Written exercise> Starting with the line that contains "You are a computer-use" and going on through the line that contains "[x=54, y=34]", update the data by replacing "Viewport" with "Display" and changing nothing else. Give back only those lines, with the pictures left out.
** START Material shown **
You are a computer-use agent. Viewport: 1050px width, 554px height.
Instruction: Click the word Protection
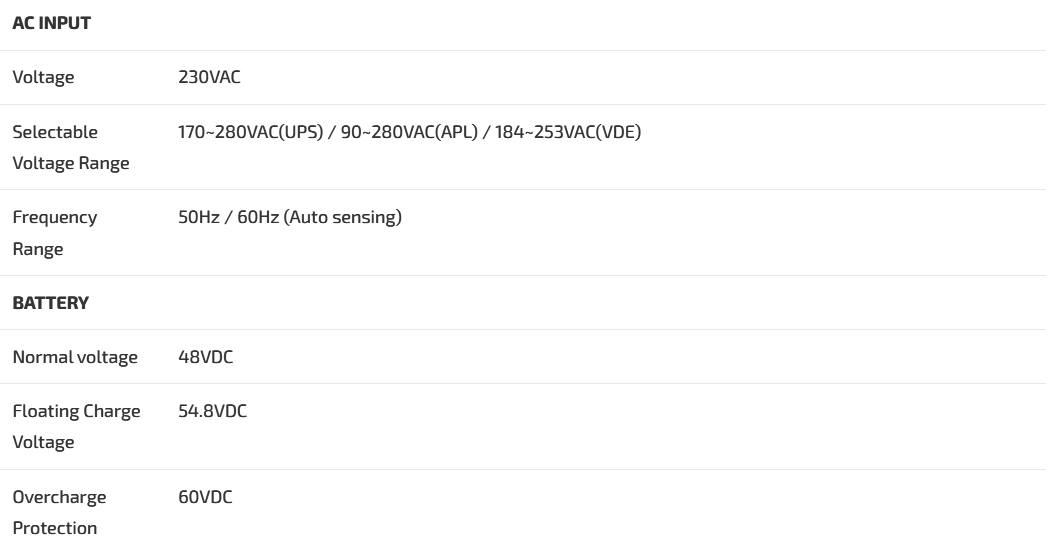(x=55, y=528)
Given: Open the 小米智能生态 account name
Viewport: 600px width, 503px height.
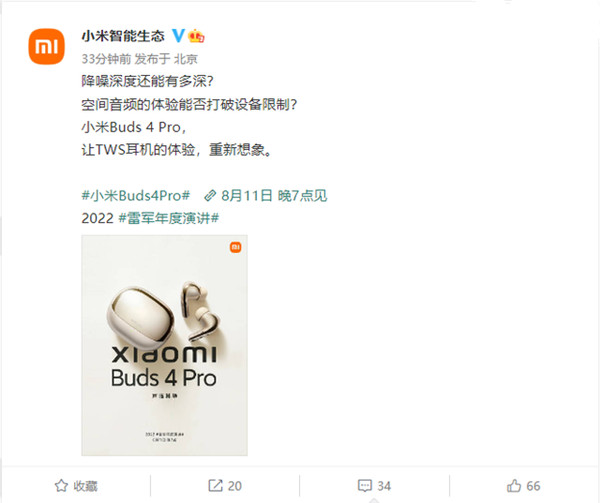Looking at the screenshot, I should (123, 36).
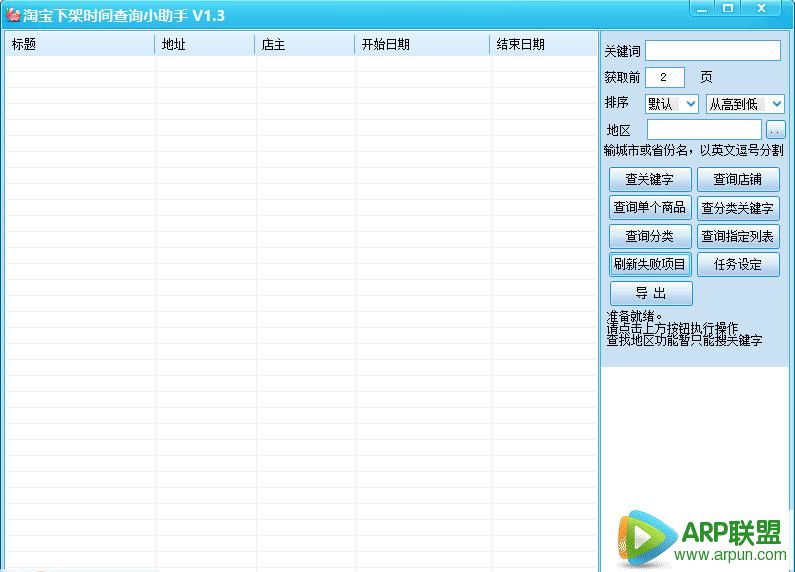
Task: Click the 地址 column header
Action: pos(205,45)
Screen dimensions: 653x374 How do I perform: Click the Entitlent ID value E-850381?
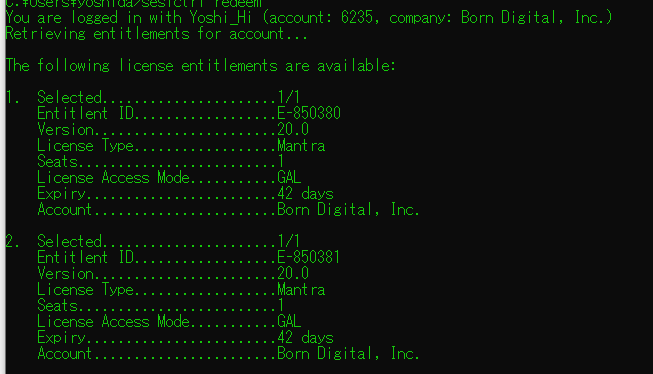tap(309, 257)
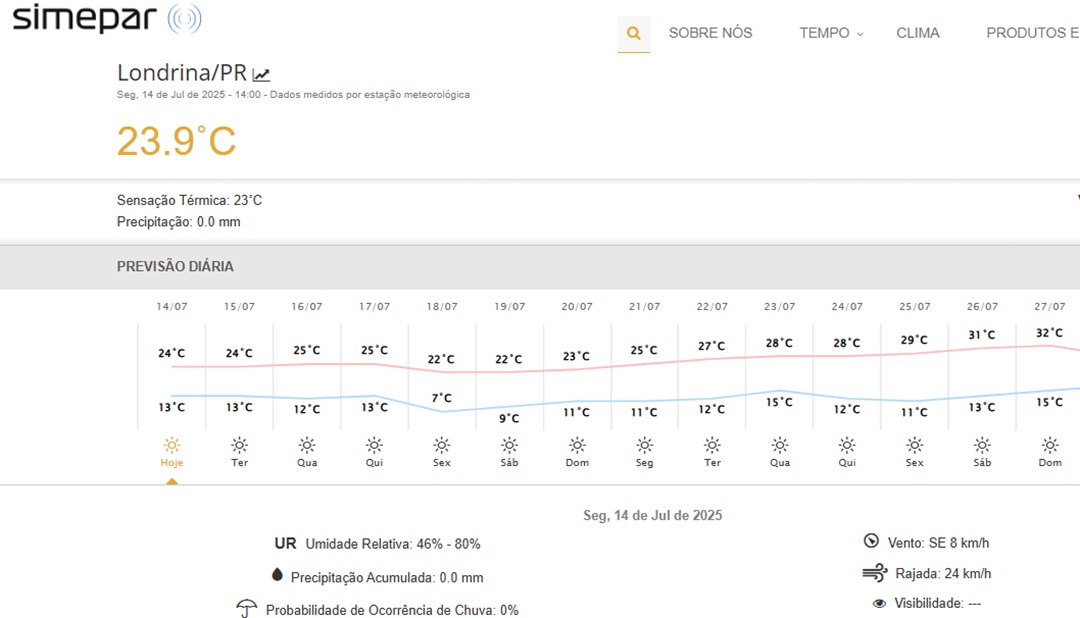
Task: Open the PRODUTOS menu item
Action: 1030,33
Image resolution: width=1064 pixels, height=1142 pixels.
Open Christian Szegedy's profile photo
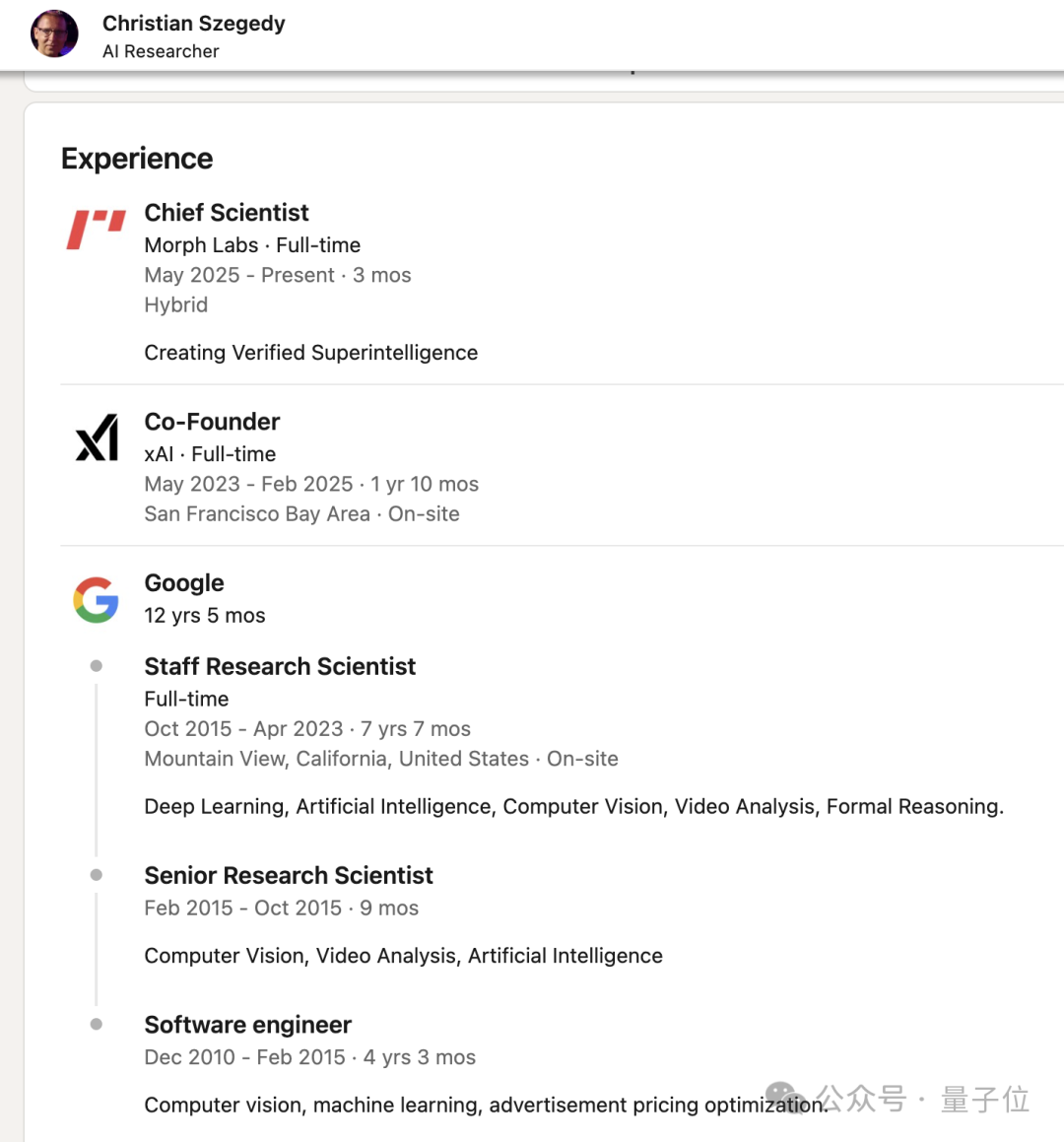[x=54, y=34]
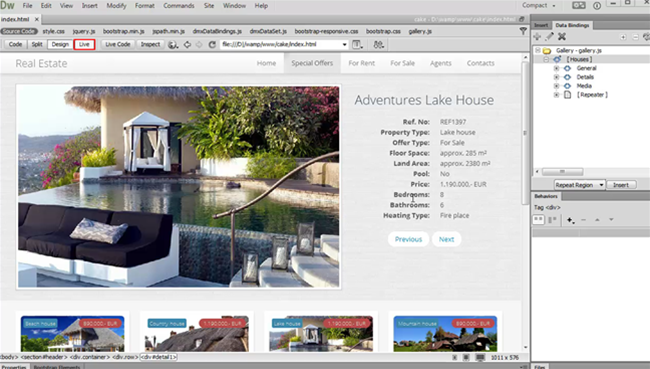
** END Material shown **
** START Material shown **
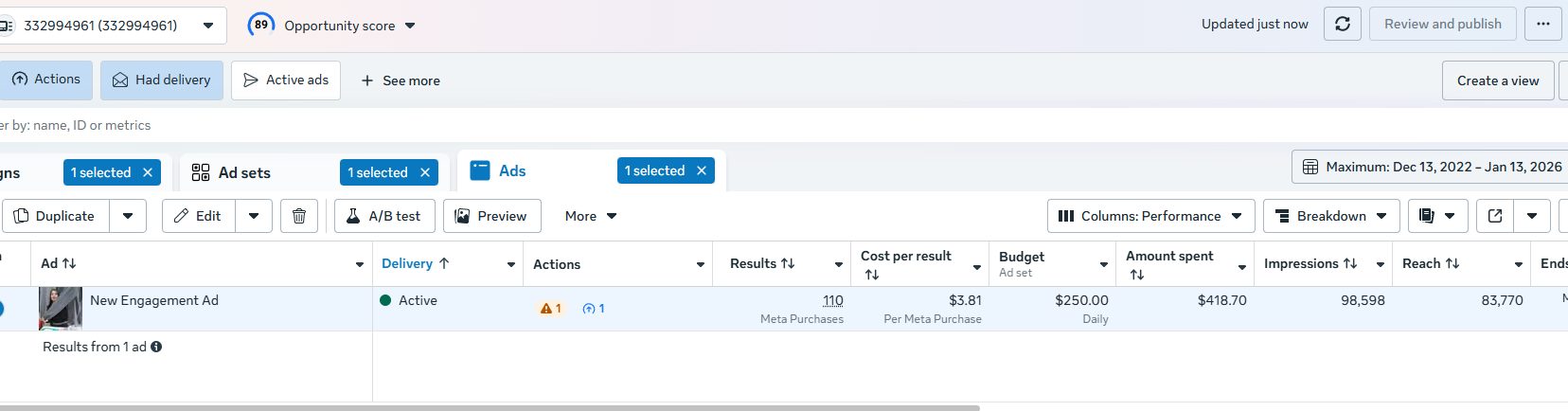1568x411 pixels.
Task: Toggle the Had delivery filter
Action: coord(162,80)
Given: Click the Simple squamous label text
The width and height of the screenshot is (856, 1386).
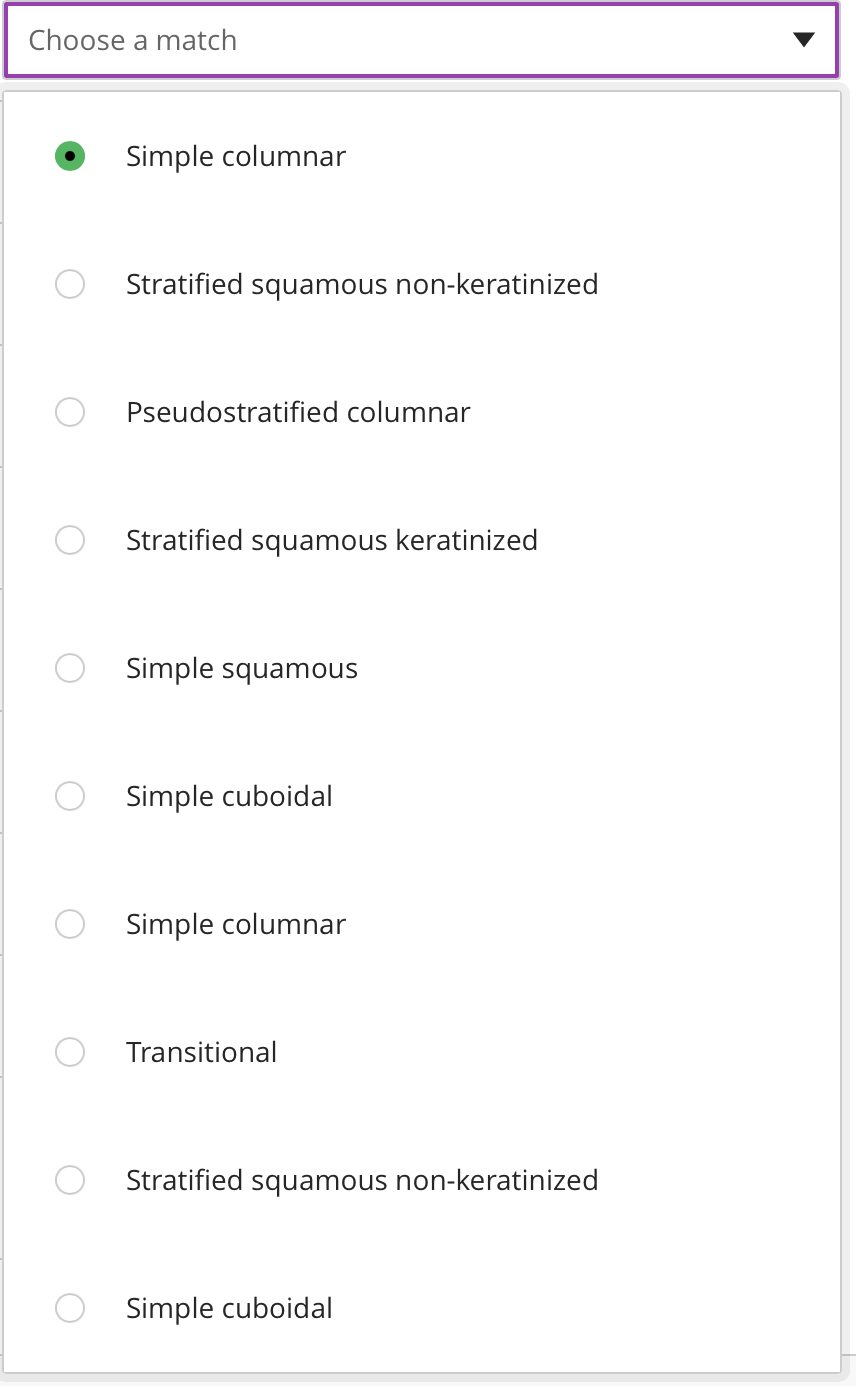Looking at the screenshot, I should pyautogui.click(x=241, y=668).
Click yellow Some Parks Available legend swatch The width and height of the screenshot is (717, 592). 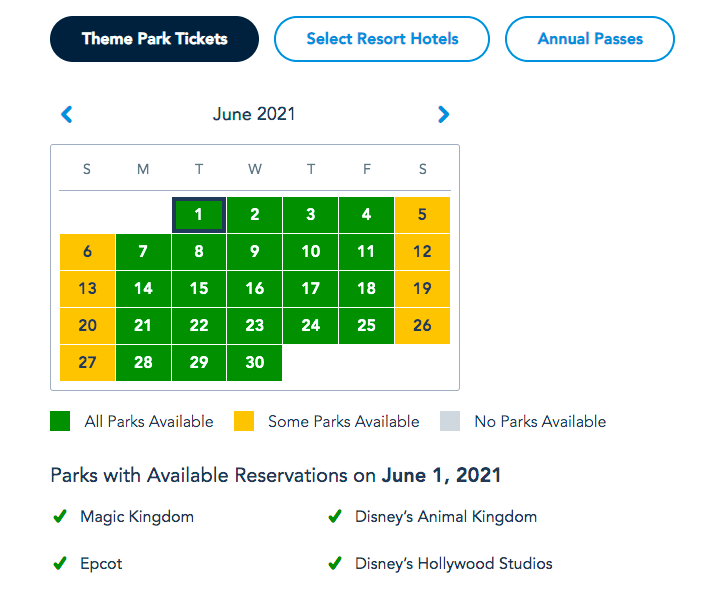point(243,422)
** END Material shown **
** START Material shown **
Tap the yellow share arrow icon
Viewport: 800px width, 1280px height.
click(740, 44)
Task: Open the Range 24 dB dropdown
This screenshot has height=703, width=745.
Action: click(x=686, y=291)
** END Material shown **
Right answer>
You are a computer-use agent. Display: 1050px width, 554px height.
Instruction: Click the word Protection
(x=55, y=528)
Given: Open the 小米智能生态 account name
Display: 600px width, 503px height.
Looking at the screenshot, I should (123, 36).
Task: Click the 地址 column header
Action: pos(205,45)
Screen dimensions: 653x374 How do I perform: Click the Entitlent ID value E-850381?
tap(309, 257)
Task: Open the PRODUTOS menu item
Action: 1030,33
Image resolution: width=1064 pixels, height=1142 pixels.
Open Christian Szegedy's profile photo
[x=54, y=34]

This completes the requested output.